Records supplied:
⁂
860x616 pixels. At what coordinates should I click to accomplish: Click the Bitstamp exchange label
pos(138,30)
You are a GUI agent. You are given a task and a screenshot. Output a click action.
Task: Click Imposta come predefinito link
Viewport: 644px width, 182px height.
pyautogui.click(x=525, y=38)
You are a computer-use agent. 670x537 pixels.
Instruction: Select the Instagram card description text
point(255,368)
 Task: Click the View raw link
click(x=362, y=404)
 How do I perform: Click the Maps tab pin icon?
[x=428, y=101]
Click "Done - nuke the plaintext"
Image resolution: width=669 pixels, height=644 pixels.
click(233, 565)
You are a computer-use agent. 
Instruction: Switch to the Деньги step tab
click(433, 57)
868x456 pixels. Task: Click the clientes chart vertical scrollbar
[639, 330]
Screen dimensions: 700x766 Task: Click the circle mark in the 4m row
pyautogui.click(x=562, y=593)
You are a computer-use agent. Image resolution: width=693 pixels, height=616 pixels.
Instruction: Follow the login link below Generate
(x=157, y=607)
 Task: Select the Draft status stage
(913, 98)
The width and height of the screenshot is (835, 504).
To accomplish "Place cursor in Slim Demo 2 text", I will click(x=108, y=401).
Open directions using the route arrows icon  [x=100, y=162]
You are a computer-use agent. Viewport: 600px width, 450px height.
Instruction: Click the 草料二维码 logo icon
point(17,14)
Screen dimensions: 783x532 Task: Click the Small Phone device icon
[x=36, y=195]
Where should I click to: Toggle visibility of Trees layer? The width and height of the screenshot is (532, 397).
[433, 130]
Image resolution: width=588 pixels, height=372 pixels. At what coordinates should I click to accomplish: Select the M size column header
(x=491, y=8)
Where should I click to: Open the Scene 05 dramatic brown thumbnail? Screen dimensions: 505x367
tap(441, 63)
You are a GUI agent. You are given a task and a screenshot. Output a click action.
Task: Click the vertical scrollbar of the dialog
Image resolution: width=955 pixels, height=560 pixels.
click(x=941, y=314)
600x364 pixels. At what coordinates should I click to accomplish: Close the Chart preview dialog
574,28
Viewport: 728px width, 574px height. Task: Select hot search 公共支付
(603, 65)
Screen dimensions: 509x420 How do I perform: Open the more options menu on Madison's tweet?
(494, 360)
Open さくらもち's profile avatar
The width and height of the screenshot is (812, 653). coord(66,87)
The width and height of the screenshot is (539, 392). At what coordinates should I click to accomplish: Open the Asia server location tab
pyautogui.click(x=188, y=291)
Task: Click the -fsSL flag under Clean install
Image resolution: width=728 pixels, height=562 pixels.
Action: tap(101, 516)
⁂
Task: Copy out the lines of the records above in which the string "agent" appears.

Exercise answer:
You are a GUI agent. You are given a task and a screenshot. Output a click action.
You are a computer-use agent. 670x537 pixels.
You are a computer-use agent. 
You are a computer-use agent. Image resolution: width=693 pixels, height=616 pixels.
You are a computer-use agent. Viewport: 600px width, 450px height.
You are a GUI agent. You are given a task and a screenshot. Output a click action.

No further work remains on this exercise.